▶ ASSIGNMENT
A complete, unaltered copy of the listing is needed. Write it out.

▶ INPUT MATERIAL
━━━━━━━━━━━━━━━━━━━━
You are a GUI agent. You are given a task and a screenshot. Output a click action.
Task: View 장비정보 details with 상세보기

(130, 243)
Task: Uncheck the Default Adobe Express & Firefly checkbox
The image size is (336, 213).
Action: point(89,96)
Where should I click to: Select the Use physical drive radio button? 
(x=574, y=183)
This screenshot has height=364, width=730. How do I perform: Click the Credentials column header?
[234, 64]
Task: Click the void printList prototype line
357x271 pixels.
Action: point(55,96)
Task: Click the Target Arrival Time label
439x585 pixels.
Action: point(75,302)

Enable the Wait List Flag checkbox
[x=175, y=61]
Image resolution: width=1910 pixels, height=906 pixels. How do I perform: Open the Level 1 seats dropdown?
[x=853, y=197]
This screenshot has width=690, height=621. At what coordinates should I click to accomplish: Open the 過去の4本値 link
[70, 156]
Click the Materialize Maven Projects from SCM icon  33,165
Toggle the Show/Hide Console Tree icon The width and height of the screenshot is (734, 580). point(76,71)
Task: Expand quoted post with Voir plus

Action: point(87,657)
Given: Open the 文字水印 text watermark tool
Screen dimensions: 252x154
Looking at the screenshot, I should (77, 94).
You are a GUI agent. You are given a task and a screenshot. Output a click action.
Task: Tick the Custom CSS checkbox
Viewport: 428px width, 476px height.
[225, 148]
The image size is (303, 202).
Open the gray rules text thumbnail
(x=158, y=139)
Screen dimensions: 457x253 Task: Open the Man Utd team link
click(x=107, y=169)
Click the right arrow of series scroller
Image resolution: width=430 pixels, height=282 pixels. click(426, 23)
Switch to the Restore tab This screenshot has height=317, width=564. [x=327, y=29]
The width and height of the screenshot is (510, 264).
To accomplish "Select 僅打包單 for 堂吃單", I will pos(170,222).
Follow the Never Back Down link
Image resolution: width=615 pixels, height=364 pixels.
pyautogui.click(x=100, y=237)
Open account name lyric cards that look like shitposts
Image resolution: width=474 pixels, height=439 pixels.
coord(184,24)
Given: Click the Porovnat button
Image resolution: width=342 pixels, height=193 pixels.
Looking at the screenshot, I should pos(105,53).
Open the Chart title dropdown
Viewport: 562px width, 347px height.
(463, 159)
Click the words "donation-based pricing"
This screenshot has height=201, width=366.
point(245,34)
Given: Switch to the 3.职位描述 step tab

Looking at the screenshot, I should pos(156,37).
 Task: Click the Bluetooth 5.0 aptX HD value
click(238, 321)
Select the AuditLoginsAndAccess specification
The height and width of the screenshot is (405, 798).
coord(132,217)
━━━━━━━━━━━━━━━━━━━━
▶ RESPONSE TO THIS TASK
You are a GUI agent. You are given a task and a screenshot. Output a click action.
Task: View 장비정보 details with 상세보기

(130, 243)
Task: Uncheck the Default Adobe Express & Firefly checkbox
The image size is (336, 213).
Action: point(89,96)
Where should I click to: Select the Use physical drive radio button? 
(x=574, y=183)
This screenshot has height=364, width=730. How do I perform: Click the Credentials column header?
[234, 64]
Task: Click the void printList prototype line
357x271 pixels.
Action: point(55,96)
Task: Click the Target Arrival Time label
439x585 pixels.
Action: point(75,302)

Enable the Wait List Flag checkbox
[x=175, y=61]
Image resolution: width=1910 pixels, height=906 pixels. How do I perform: Open the Level 1 seats dropdown?
[x=853, y=197]
This screenshot has width=690, height=621. At what coordinates should I click to accomplish: Open the 過去の4本値 link
[70, 156]
Click the Materialize Maven Projects from SCM icon  33,165
Toggle the Show/Hide Console Tree icon The width and height of the screenshot is (734, 580). point(76,71)
Task: Expand quoted post with Voir plus

Action: point(87,657)
Given: Open the 文字水印 text watermark tool
Screen dimensions: 252x154
Looking at the screenshot, I should (77, 94).
You are a GUI agent. You are given a task and a screenshot. Output a click action.
Task: Tick the Custom CSS checkbox
Viewport: 428px width, 476px height.
[225, 148]
The image size is (303, 202).
Open the gray rules text thumbnail
(x=158, y=139)
Screen dimensions: 457x253 Task: Open the Man Utd team link
click(x=107, y=169)
Click the right arrow of series scroller
Image resolution: width=430 pixels, height=282 pixels. click(426, 23)
Switch to the Restore tab This screenshot has height=317, width=564. [x=327, y=29]
The width and height of the screenshot is (510, 264).
To accomplish "Select 僅打包單 for 堂吃單", I will pos(170,222).
Follow the Never Back Down link
Image resolution: width=615 pixels, height=364 pixels.
pyautogui.click(x=100, y=237)
Open account name lyric cards that look like shitposts
Image resolution: width=474 pixels, height=439 pixels.
coord(184,24)
Given: Click the Porovnat button
Image resolution: width=342 pixels, height=193 pixels.
Looking at the screenshot, I should pos(105,53).
Open the Chart title dropdown
Viewport: 562px width, 347px height.
(463, 159)
Click the words "donation-based pricing"
This screenshot has height=201, width=366.
point(245,34)
Given: Switch to the 3.职位描述 step tab

Looking at the screenshot, I should pos(156,37).
 Task: Click the Bluetooth 5.0 aptX HD value
click(238, 321)
Select the AuditLoginsAndAccess specification
The height and width of the screenshot is (405, 798).
coord(132,217)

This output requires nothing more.